S2 JWT has 10-minute expiry but no refresh After 10 minutes the JWT is expired but SyncConfiguration runs only once at startup. Either extend TTL to match session length, or implement a token-refresh RPC.
S3 GhostMirrorManager storage root is hardcoded storage_root="/app/data/mirrors" is hardcoded. In the Hub this should be per-user and configurable. Make it configurable via env var; use path /data/mirrors/{user_id}/{session_id}.
S4 No browser task cancellation BrowserSkill.cancel() always returns False. A running browser session cannot be interrupted. Implement cancellation by pushing a sentinel + task_id into the actor queue.
S5 CPU usage reported as hardcoded 1.0 Heartbeat.cpu_usage_percent=1.0 is fake. Load balancing decisions are unreliable. Use psutil.cpu_percent() and psutil.virtual_memory().percent.
S6 Work-stealing jitter is random time.sleep(random.uniform(0.1, 0.5)) for claim jitter is functional but non-deterministic. Use a hash of node_id + task_id for deterministic, replayable distribution.
S7 No reconnection loop on the client If the server is temporarily unavailable, main.py calls sys.exit(1) and dies. Implement an exponential-backoff retry loop (max_retries=10) in run_task_stream() before giving up.
S8 import hashlib missing in node.py _push_full_manifest calls hashlib.sha256 but import hashlib is missing. Will crash with NameError at runtime. Add import hashlib to the top of node.py. Fix immediately.

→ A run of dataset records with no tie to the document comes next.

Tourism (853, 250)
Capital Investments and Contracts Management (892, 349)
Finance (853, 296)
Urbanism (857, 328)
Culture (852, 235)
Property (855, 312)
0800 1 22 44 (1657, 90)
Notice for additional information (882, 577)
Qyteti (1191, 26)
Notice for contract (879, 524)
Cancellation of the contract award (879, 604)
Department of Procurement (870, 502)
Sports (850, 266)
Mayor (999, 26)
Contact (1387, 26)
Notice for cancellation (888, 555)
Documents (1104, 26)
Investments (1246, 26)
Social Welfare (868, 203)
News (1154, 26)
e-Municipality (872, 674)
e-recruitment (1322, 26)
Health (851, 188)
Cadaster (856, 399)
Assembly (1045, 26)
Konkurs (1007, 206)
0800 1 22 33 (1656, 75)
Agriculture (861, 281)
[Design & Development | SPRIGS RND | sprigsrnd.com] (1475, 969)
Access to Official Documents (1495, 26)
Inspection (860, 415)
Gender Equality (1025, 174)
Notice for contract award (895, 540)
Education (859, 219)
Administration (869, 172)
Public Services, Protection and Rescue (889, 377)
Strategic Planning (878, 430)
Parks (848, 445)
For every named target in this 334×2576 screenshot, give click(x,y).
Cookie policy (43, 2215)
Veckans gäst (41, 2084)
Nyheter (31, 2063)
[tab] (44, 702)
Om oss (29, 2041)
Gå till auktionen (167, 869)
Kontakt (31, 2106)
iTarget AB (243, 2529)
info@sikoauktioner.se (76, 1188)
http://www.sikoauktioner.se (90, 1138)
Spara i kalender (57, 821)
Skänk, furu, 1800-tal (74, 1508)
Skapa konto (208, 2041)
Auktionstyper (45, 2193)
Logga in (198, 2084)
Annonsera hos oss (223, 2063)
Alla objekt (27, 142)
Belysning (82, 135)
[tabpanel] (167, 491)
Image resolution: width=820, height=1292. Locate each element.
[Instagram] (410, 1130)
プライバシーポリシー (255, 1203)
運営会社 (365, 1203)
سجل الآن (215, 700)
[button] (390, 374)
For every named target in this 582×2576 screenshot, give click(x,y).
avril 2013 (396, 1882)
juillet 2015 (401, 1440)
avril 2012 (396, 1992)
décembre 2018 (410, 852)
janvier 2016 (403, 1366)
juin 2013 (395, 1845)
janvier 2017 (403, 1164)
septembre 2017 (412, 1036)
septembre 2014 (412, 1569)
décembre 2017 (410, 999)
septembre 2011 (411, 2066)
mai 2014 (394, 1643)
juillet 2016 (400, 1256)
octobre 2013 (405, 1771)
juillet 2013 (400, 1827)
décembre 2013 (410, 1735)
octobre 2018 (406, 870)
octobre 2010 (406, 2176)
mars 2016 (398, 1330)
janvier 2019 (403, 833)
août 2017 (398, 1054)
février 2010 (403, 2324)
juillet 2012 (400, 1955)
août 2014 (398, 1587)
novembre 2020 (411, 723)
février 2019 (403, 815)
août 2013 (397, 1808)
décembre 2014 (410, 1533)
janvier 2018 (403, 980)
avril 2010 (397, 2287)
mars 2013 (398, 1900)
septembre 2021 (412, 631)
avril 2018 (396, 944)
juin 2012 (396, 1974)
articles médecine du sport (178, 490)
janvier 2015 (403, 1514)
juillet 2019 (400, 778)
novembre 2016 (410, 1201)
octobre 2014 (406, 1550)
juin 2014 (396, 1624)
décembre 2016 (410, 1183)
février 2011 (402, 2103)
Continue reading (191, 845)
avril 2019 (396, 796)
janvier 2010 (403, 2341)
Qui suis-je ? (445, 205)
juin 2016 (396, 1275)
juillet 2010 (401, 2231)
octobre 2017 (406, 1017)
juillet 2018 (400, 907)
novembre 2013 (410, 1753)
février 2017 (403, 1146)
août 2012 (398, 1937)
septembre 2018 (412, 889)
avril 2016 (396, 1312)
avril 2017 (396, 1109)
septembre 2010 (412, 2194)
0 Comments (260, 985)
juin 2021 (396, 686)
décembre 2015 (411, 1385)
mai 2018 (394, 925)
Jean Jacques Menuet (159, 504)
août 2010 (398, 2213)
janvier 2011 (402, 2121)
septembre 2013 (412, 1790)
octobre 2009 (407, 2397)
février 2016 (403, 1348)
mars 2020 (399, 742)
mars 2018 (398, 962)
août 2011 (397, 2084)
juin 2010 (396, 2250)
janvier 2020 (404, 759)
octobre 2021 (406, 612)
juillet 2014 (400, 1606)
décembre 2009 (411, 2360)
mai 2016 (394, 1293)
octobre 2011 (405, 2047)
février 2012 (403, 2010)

🟢 Nice-to-Have (Phase 6 / Future)

# Gap Recommendation
N1 No Optimistic Concurrency on file writes Add parent_hash field to FilePayload; reject edits where hash doesn't match server's current version.
N2 Browser events not persisted Console/network events are only printed to console. Store them per-session for the UI to replay.
N3 No streaming task output Shell output is returned only on completion. Add a ProgressEvent to stream stdout lines in real-time.
N4 No structured capability discovery Capabilities are a bare map<string,string>. Structured metadata (OS, Python version, GPU, disk space) would enable smarter task routing.

3. Architecture — Current vs. Target

Current (POC)

[ Orchestrator CLI ] ←gRPC:50051 (mTLS)→ [ Agent Node A ]
       |                                 → [ Agent Node B ]
  /app/data/mirrors (local FS)
  in-memory registry
  console dashboard only

Target (AI Hub Integrated)

[ User Browser ]
     ↓ HTTPS
[ AI Hub (Django/FastAPI) ]
   ├── REST/WS API  →  GET /api/nodes
   │                   POST /api/nodes/invite
   │                   POST /api/sessions/{id}/dispatch
   ├── gRPC Server (port 50051)
   │       ↑ SyncConfiguration / TaskStream / ReportHealth
   │   [ Agent Node A ] ← downloaded + configured by user
   │   [ Agent Node B ]
   ├── DB (Postgres)  → sessions, nodes, users
   └── File Storage   → /data/mirrors/{user_id}/{session_id}/

This is the sequence to complete before declaring "ready to migrate":

  1. [S8] Fix import hashlib in node.py — immediate silent crash risk.
  2. [M8] Fix secret management — per-node invite-based keys. Security baseline.
  3. [M7] Decide TLS strategy — token-only auth removes the cert burden from end users.
  4. [M3] + [M4] Session & Node ownership DB models — data foundation for everything else.
  5. [M1] HTTP/WS API layer — thin FastAPI app alongside gRPC to expose state to the Hub UI.
  6. [M2] Persistent registry — wire MemoryNodeRegistry to Redis/Postgres.
  7. [S1] Node deregistration + TTL — makes the "online nodes" list accurate.
  8. [S7] Client reconnection loop — nodes must survive transient server restarts.
  9. [M5] "Download Your Node" page — the final user-facing feature closing the loop.
  10. [M6] Live node status in UI — WebSocket push so the UI shows 🟢/⚫ in real-time.

[!NOTE] Items M1 through M6 are all about the Hub's integration layer, not the Agent Node client code. The gRPC protocol (.proto) is stable and does not need to change for the initial integration.

[!CAUTION] S8 (import hashlib missing in node.py) will cause a NameError crash in the _push_full_manifest code path. Fix this before any production deployment.